*** TEXTBLOCK

Ein Interview von Elita Wiegand mit Kirsten Brühl, der Autorin der Studie.
Viele Jahrzehnte galt die Individualität als treibenden Faktor einer Gesellschaftsordnung, in der Ellenbogen, Konkurrenzdenken und Egoismus regierten. Nun ertönt überall ein „Wir“ und das zeigt sich in Kollaboration, Communities, Kooperationen, Gemeinschaften und der Sharing Economy. Inwieweit ist das „Wir“ schon Wirklichkeit?
Kirsten Brühl: Der eine Teil bewegt sich in Richtung „Wir“, einer neuen Solidarität und Gemeinschaft. Der andere Pol ist im neoliberalen Denken verhaftet und schaut auf Einzelleistungen, Erfolg und klassische Statussymbole.
Solidarität und Gemeinschaft sind doch für eine Gesellschaft erstrebenswert. Ihre Studie zeigt aber auch, dass die „Wir-Kultur“ nicht unbedingt für eine bessere Welt steht. Warum?
Kirsten Brühl: In der Studie zitiere ich viele Formen der neuen „Wir-Kultur“, die aber per se nicht immer besser oder solidarischer sind. So existieren viele Gemeinschaften, die rein auf dem Wunsch nach mehr Effizienz im Alltag basieren. Da schließen sich Menschen zusammen, um in unserer schnell getakteten Welt besser voranzukommen. Das „Wir“ kann durchaus auch der „Ich-Optimierung“ dienen, und deshalb ist das „Wir“ nicht zwingend ein Synonym für eine bessere Welt.
Sie haben in Ihrer Studie viele Beispiele der neuen „Wir-Kultur“ beschrieben. Dazu gehören Nachbarschaftsgärten, Coworking, Zukunfts-Labs, temporäre Kommunen oder Ökodörfer. Was passiert da?

******

### GESTELLTE AUFGABE
Kannst du das Interview über die „Wir-Kultur“ vollständig und wortgetreu wiedergeben? Die nachstehenden Zeilen haben damit nichts zu tun.

*** GESPEICHERTE DATEN

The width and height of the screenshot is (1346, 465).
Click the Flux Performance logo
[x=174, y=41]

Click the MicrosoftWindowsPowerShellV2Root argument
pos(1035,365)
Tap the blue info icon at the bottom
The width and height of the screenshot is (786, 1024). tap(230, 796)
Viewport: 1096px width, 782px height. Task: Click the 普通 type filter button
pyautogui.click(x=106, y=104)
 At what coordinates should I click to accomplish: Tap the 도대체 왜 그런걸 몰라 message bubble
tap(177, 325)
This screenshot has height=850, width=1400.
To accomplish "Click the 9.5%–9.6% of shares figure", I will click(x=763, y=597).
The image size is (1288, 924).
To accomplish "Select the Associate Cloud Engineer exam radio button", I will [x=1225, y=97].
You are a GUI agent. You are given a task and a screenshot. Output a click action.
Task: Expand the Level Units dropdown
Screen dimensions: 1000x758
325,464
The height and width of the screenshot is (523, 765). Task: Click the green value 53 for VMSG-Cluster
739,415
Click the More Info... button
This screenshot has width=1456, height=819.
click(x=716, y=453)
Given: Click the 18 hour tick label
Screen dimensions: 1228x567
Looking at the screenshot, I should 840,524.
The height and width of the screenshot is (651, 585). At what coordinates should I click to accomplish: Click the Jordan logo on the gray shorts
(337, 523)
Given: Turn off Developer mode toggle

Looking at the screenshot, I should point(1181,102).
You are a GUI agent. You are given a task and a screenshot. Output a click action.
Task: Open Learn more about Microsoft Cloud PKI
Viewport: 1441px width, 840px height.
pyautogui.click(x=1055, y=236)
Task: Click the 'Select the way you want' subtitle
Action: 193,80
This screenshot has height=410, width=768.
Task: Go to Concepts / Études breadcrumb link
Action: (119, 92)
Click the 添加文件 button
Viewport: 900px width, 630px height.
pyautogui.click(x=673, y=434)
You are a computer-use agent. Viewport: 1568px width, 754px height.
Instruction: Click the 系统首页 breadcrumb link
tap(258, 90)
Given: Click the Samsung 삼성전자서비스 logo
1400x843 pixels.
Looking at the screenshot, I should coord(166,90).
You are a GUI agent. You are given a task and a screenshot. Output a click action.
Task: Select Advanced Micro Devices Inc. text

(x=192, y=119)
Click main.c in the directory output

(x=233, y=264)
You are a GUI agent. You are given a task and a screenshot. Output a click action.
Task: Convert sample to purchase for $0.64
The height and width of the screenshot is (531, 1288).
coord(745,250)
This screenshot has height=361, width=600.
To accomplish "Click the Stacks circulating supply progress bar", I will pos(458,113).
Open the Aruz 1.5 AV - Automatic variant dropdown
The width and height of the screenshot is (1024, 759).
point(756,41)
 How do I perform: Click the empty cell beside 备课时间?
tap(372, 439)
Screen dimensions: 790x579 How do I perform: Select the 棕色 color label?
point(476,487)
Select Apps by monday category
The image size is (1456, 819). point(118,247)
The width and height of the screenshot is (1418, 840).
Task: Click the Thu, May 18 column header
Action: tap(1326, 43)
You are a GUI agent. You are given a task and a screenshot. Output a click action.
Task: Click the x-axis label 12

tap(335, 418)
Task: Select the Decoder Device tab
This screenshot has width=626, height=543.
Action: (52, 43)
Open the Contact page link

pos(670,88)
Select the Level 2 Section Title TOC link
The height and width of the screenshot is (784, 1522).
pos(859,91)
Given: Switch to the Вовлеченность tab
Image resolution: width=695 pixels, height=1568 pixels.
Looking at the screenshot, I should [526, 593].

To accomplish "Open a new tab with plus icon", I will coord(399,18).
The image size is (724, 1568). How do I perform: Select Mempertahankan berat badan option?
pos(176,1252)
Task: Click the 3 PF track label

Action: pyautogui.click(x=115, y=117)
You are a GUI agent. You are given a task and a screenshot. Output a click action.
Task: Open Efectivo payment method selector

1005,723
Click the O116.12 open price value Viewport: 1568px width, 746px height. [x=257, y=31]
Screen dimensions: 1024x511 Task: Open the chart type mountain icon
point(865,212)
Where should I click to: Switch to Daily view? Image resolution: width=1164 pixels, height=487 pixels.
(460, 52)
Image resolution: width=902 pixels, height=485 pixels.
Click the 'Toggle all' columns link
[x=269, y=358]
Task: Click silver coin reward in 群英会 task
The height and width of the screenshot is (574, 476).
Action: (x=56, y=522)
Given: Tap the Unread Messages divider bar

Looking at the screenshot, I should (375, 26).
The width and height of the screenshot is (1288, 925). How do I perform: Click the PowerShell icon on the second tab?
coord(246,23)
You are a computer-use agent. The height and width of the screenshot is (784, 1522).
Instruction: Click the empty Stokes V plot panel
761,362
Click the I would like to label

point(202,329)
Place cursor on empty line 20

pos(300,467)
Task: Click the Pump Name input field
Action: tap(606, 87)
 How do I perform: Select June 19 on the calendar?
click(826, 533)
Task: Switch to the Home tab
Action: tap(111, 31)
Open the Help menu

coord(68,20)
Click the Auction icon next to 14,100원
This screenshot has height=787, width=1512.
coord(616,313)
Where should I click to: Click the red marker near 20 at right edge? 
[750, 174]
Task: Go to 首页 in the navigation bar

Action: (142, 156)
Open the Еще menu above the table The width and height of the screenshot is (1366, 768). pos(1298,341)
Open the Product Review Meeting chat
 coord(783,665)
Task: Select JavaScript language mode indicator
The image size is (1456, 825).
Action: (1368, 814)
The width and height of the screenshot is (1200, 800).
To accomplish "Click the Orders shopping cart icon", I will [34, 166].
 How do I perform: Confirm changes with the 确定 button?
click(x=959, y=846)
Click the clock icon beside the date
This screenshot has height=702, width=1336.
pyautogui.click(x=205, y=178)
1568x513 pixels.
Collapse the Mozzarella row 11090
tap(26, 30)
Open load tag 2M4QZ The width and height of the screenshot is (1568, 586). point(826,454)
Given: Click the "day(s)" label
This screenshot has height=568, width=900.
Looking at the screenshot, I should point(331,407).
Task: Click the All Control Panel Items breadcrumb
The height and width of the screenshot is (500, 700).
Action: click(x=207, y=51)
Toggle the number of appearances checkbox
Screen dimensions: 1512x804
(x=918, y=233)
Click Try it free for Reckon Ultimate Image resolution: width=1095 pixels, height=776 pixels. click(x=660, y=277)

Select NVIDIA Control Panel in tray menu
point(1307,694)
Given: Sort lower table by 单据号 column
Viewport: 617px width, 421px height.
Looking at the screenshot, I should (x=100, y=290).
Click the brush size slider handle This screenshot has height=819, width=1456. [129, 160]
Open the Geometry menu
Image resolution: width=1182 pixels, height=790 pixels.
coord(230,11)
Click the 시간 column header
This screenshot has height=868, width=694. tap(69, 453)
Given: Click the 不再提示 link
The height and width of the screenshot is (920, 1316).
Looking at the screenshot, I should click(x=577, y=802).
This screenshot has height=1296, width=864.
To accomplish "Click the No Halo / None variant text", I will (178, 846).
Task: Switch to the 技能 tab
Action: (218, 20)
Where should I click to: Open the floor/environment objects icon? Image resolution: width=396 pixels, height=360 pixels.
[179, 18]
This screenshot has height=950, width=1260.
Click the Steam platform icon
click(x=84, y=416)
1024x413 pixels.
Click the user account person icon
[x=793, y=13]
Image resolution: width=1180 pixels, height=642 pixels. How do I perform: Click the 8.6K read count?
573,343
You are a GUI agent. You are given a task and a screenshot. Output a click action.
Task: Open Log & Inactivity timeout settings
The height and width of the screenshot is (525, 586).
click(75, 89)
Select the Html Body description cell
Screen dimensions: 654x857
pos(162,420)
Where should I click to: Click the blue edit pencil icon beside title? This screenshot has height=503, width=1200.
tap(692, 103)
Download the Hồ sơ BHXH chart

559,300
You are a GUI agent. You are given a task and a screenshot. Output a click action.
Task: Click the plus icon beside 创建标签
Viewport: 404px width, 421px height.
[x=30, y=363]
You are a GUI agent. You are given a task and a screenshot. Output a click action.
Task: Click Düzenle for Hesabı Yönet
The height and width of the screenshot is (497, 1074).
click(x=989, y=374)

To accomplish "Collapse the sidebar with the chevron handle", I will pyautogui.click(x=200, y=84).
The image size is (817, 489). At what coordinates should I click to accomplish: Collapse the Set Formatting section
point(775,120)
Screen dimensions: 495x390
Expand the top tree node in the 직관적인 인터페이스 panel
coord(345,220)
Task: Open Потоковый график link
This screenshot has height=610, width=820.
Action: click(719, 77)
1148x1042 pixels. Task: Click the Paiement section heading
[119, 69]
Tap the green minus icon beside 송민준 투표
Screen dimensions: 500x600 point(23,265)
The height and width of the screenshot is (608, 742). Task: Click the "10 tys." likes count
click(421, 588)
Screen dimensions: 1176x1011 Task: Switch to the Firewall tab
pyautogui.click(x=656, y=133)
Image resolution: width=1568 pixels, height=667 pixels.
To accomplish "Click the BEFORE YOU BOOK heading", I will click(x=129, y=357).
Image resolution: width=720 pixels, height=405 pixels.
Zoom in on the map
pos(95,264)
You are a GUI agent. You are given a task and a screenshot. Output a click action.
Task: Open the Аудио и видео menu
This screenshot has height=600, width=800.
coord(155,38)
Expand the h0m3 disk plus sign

******

### AUSGABE
Ein Interview von Elita Wiegand mit Kirsten Brühl, der Autorin der Studie.
Viele Jahrzehnte galt die Individualität als treibenden Faktor einer Gesellschaftsordnung, in der Ellenbogen, Konkurrenzdenken und Egoismus regierten. Nun ertönt überall ein „Wir“ und das zeigt sich in Kollaboration, Communities, Kooperationen, Gemeinschaften und der Sharing Economy. Inwieweit ist das „Wir“ schon Wirklichkeit?
Kirsten Brühl: Der eine Teil bewegt sich in Richtung „Wir“, einer neuen Solidarität und Gemeinschaft. Der andere Pol ist im neoliberalen Denken verhaftet und schaut auf Einzelleistungen, Erfolg und klassische Statussymbole.
Solidarität und Gemeinschaft sind doch für eine Gesellschaft erstrebenswert. Ihre Studie zeigt aber auch, dass die „Wir-Kultur“ nicht unbedingt für eine bessere Welt steht. Warum?
Kirsten Brühl: In der Studie zitiere ich viele Formen der neuen „Wir-Kultur“, die aber per se nicht immer besser oder solidarischer sind. So existieren viele Gemeinschaften, die rein auf dem Wunsch nach mehr Effizienz im Alltag basieren. Da schließen sich Menschen zusammen, um in unserer schnell getakteten Welt besser voranzukommen. Das „Wir“ kann durchaus auch der „Ich-Optimierung“ dienen, und deshalb ist das „Wir“ nicht zwingend ein Synonym für eine bessere Welt.
Sie haben in Ihrer Studie viele Beispiele der neuen „Wir-Kultur“ beschrieben. Dazu gehören Nachbarschaftsgärten, Coworking, Zukunfts-Labs, temporäre Kommunen oder Ökodörfer. Was passiert da?